Hoe zit dat precies ?

‘Wel, de Luikse economieprofessor Jules Gazon, een autoriteit op dit vlak én wallingant, heeft berekend dat indien Wallonië zich in 2010 zou hebben afgescheiden, het  een netto te financieren saldo (met inbegrip van de rente op de schuld) van 9,074  miljard euro zou moeten financieren. Een harde dobber, want dit bedrag vertegenwoordigt zowat 22% van de Waalse openbare uitgaven. Maar in werkelijkheid zou de prijs ongunstiger uitvallen. In de eerste berekening is de rentevoet die van de Belgische staat, dat wil zeggen  zowat 3,6 % voor het jaar 2010. Maar de interestvoet waarmee Griekenland moest leven voor de herfinanciering van zijn schuld was 2 tot 4 maal hoger. Wat zou dit betekenen voor het Waals Gewest ? Bij een rentevoet van 12%, die totaal realistisch is, zou het netto te financieren saldo neerkomen op 15,34 miljard euro, of zowat 37 % van wat de Waalse overheid kan besteden. Dat is niet haalbaar. Mensen die het kunnen weten zijn het er over eens dat een onafhankelijk Wallonië zijn sociale voorzieningen met 10 à 15 procent zou moeten verminderen.

En ‘Wallobrux’ dan, dat kleine België zonder Vlaanderen?

Een combinatie van die twee levert geen natie op. Dat is een hersenschim! Allereerst omdat Brussel en Wallonië niet veel met elkaar te maken hebben: het ene – totaal verstedelijkte – bestanddeel is veel kleiner dan het andere en ze grenzen niet eens aan elkaar. Brussel is een enclave in Vlaanderen. Je hebt enerzijds een gebied van 100 km², en anderzijds een van 17.000 km², met een bevolking die driemaal groter is. Nee, de verschillen tussen Brussel en Wallonië zijn te groot, ook in sociologisch opzicht en ook, sterk veralgemenend, wat de mentaliteit betreft. De grootstedelijke mentaliteit tegenover de meer provinciale van de Walen. Ik kan u toevertrouwen dat nogal wat radicale Walen zo’n Wallobrux helemààl niet zien zitten. Zij hebben vaak zelfs de pest aan Brussel. Bovendien, hoe zou zo’n staat, zo’n geamputeerd België moeten heten? zo viel op de États-Généraux ook nog te horen.’

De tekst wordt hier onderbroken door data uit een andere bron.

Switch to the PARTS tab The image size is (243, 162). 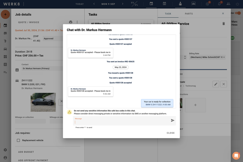pos(189,14)
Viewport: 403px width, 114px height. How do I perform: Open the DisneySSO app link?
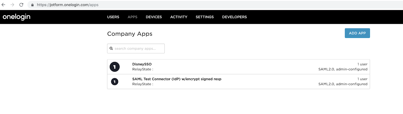[142, 64]
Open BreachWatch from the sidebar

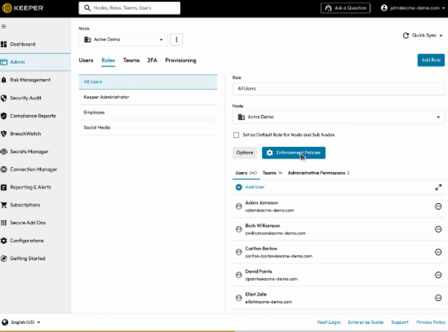(x=25, y=134)
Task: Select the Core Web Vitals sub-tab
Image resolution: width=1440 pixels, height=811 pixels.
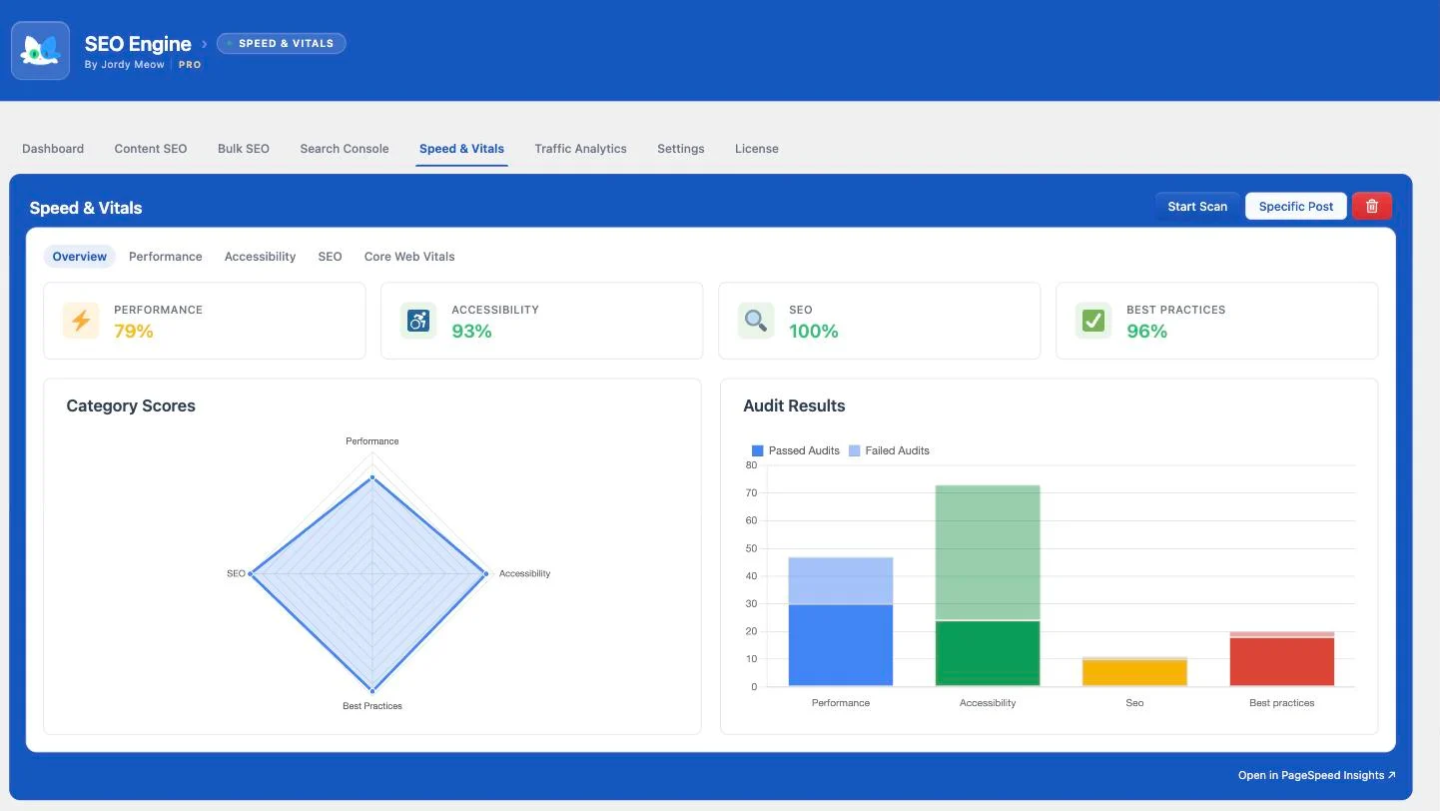Action: 409,257
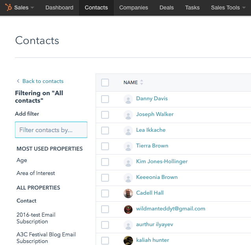Check the box next to Joseph Walker

(105, 115)
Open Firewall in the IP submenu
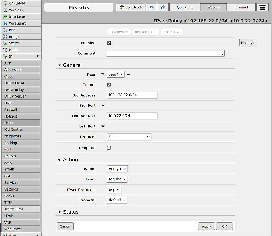This screenshot has height=236, width=272. 11,109
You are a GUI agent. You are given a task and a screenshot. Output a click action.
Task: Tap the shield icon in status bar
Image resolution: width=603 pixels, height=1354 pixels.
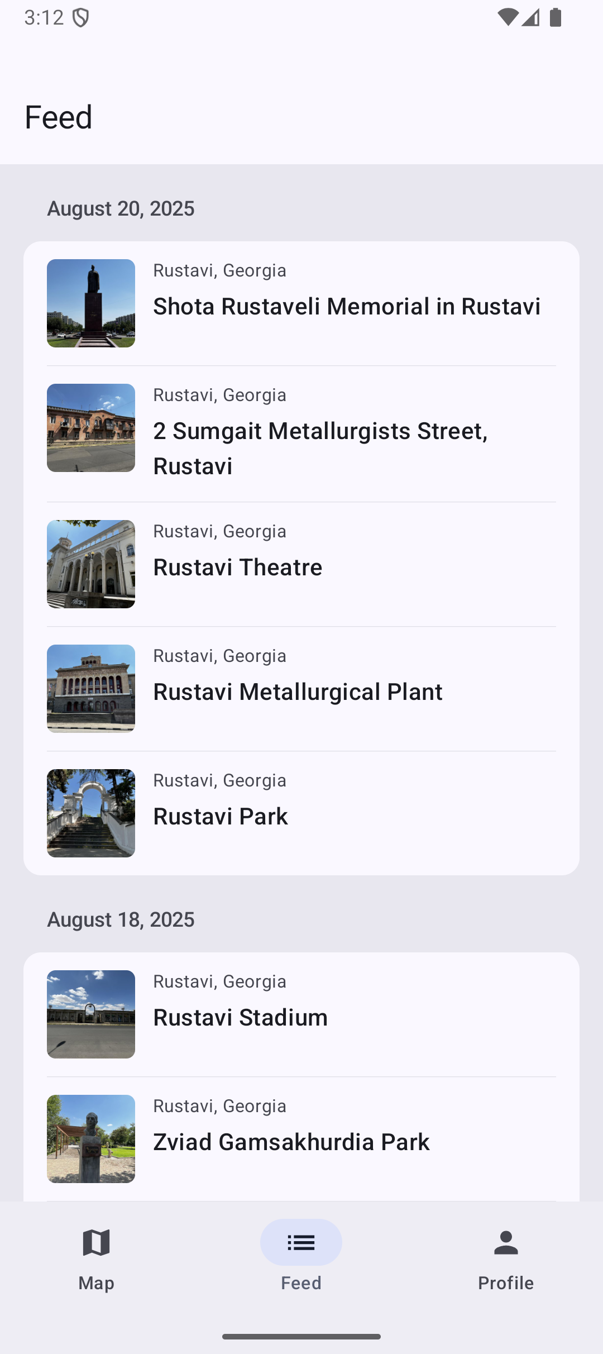click(81, 18)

Het is nog maar de vraag of de meeste Brusselaars zelf met Wallonië een staat zouden willen vormen.

‘Het klopt dat de Brusselaars de jongste jaren ook een specifieke identiteit hebben ontwikkeld en een afzonderlijke regio willen blijven. Dat blijkt uit de peilingen. Bovendien blijft ook nog de vraag naar de financiële leefbaarheid van het Wallobrux-project. Wil Brussel solidair bijspringen en mee opdraaien voor de zware schuld waarmee Wallonië zit? Nee, en de financiële transfers uit Vlaanderen (die uiteraard zouden ophouden) zouden niet gecompenseerd worden door een heffing op de inkomens van de pakweg 250.000 Vlaamse forenzen die in Brussel hun brood verdienen. De Vlaamse administraties zouden zich trouwens uit Brussel terugtrekken. Dit Wallobrux zou dus te lijden hebben onder een chronisch deficit en zijn schuldenlast zou alleen maar toenemen. Dan blijft alleen nog de derde optie: Wallonië wordt een deel van Frankrijk.’

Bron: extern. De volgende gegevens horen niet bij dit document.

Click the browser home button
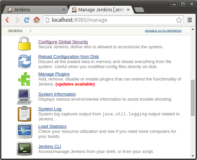Screen dimensions: 197x160 click(37, 20)
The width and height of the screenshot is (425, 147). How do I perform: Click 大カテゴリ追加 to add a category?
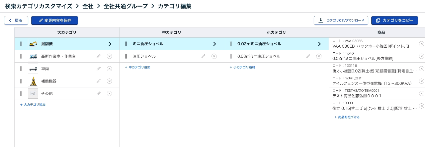pyautogui.click(x=33, y=105)
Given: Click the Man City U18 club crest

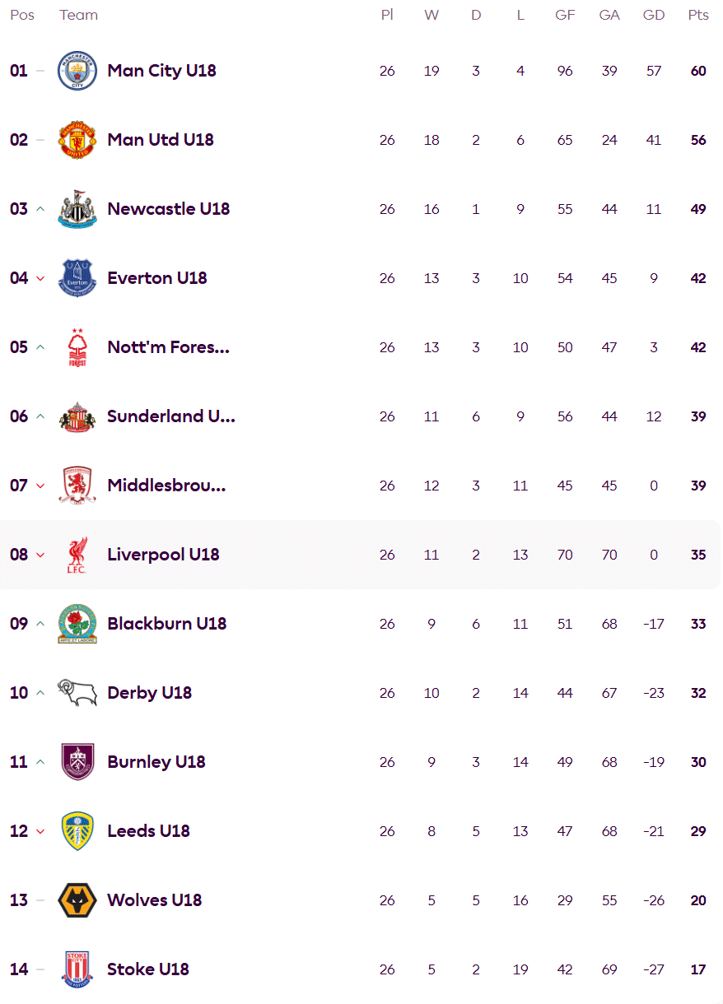Looking at the screenshot, I should 77,71.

Maar tussen droom en daad …?

‘Dat zou wel eens kunnen meevallen. Wij hebben hieromtrent advies ingewonnen bij een hoge Franse ambtenaar, Jacques Lenain, nu gepensioneerd, die deze optie ten gronde heeft bestudeerd. Nee zegt hij, een simpele annexatie of inlijving van Wallonië is niet mogelijk en evenmin wenselijk. De Walen zijn sinds 1980 gewend aan een grote mate van politieke autonomie, die ze niet zomaar zullen willen prijsgeven en dat dient volgens hem – ook volgens mij trouwens – te worden gerespecteerd.  Daartegenover plaatst Lenain een vorm van integratie  (‘l’union-intégration’) die de eigenheid van Wallonië in stand houdt. ‘De Walen’, zo zegt hij, ‘hoeven niet naakt naar Marianne te komen om er vervolgens het Franse uniform aan te trekken’.

Het is dus wat kort door de bocht om aan te nemen dat Frankrijk Wallonië zonder boe of ba zou aanhechten en opdelen in drie of vier nieuwe departementen (Escaut, Sambre, Meuse en -voor mijn part – het Département de la Semois) ?

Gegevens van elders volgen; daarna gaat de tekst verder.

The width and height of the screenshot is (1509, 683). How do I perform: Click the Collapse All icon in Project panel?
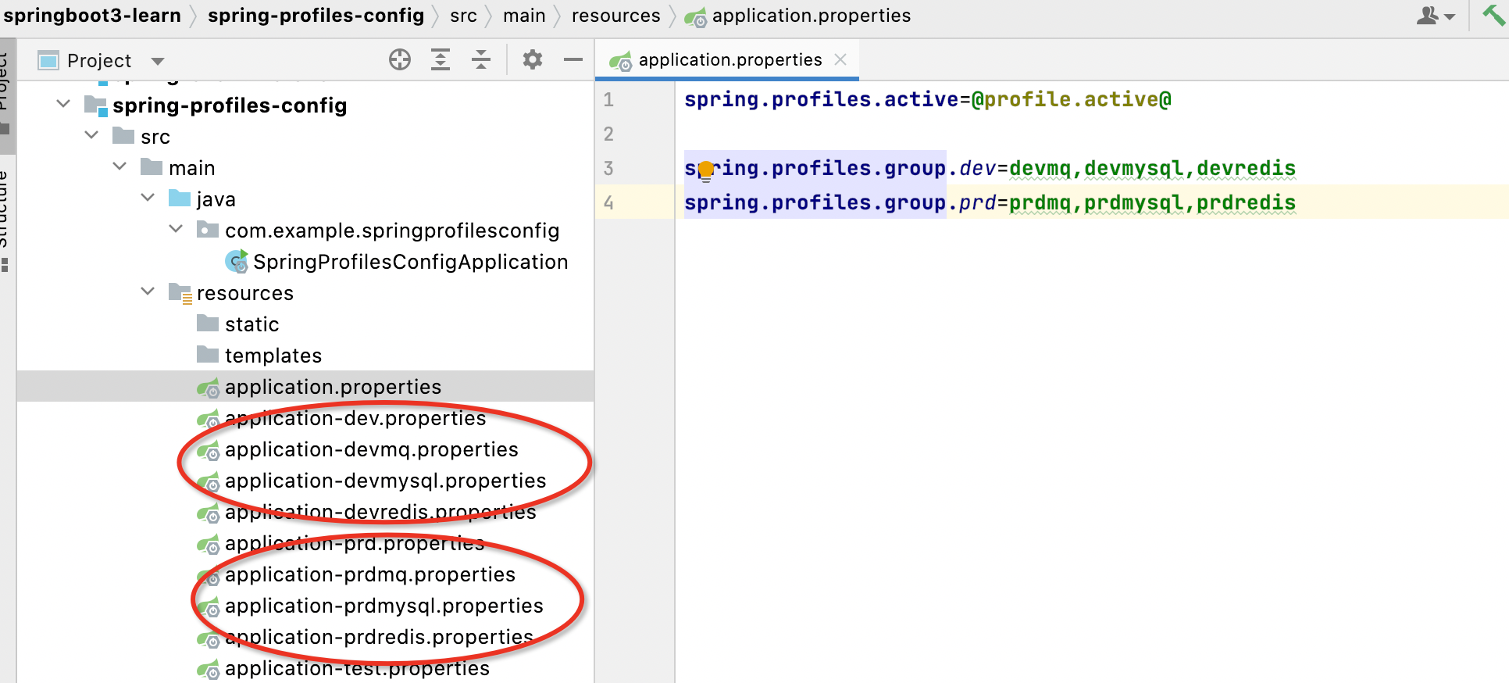point(481,59)
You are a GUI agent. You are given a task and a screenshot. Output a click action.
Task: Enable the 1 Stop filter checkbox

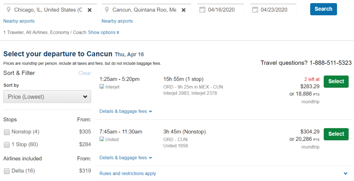click(x=7, y=145)
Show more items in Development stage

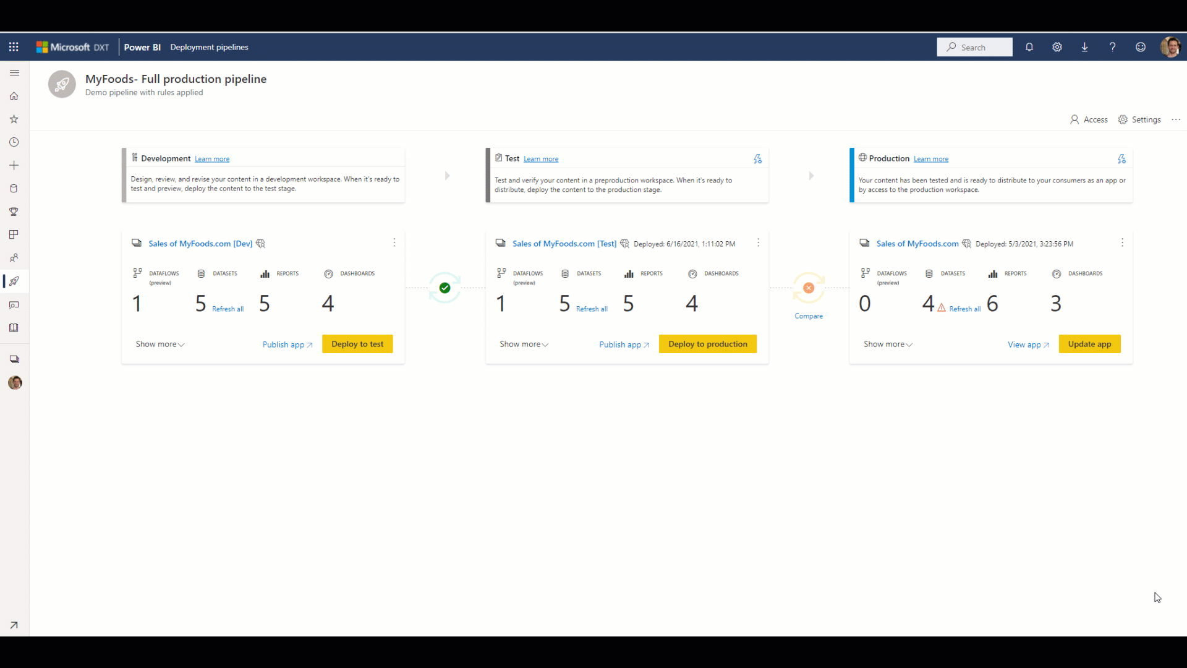[159, 343]
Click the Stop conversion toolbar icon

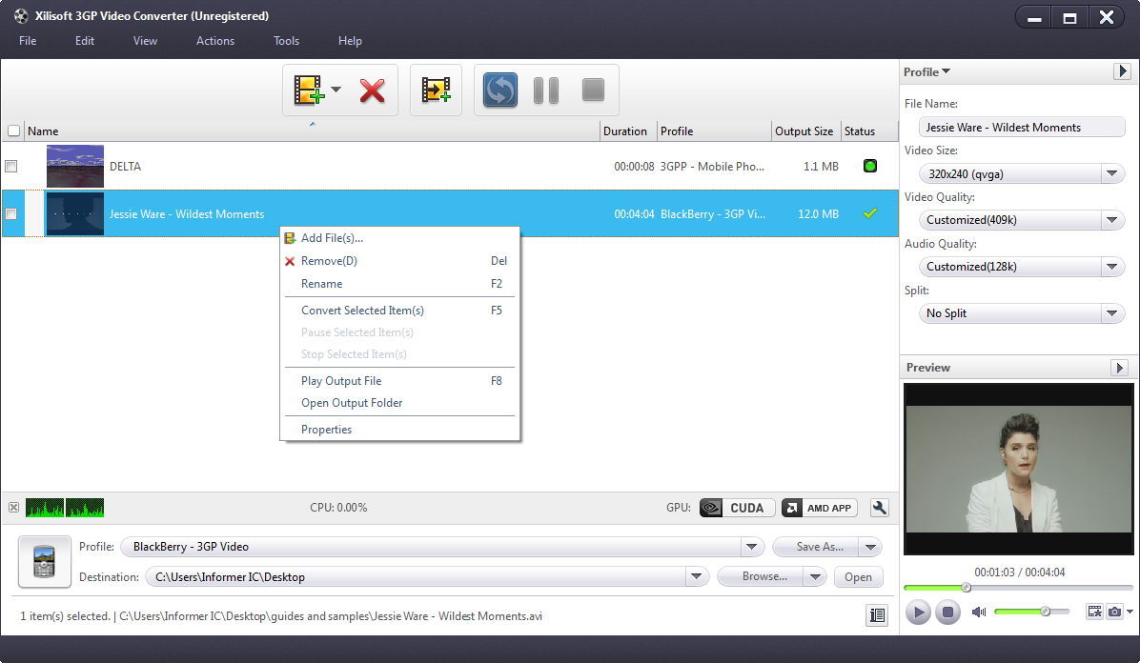(592, 89)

‘De Franse grondwet is soepel genoeg om in een bijzonder statuut voor Wallonië te kunnen voorzien. Dat is immers ook het geval voor bepaalde Franse overzeese gebieden en voor Corsica. En dichter bij huis voor de regio Alsace-Moselle (Elzas-Moezel), waar de overheid de priesters betaalt, wat in de rest van Frankrijk met zijn strenge scheiding van kerk en staat niet het geval is. Mutatis mutandis kan dit dus ook voor Wallonië, dat als autonome regio zijn eigen instellingen zou kunnen bewaren, versterkt met de bevoegdheden van de Franse Gemeenschap (van Walen en Franstalige Brusselaars), die geen bestaansreden meer zou hebben. De regio en haar bewoners vallen dan uiteraard wel onder het Franse recht. Aan de rol en bevoegdheden van provincies en gemeenten hoeft niets gewijzigd. Het Belgisch socialezekerheidsstelsel zou moeiteloos aan het Franse kunnen worden aangepast.

Allemaal goed en wel, maar zit Frankrijk nu echt op de integratie van de Waalse regio te wachten ?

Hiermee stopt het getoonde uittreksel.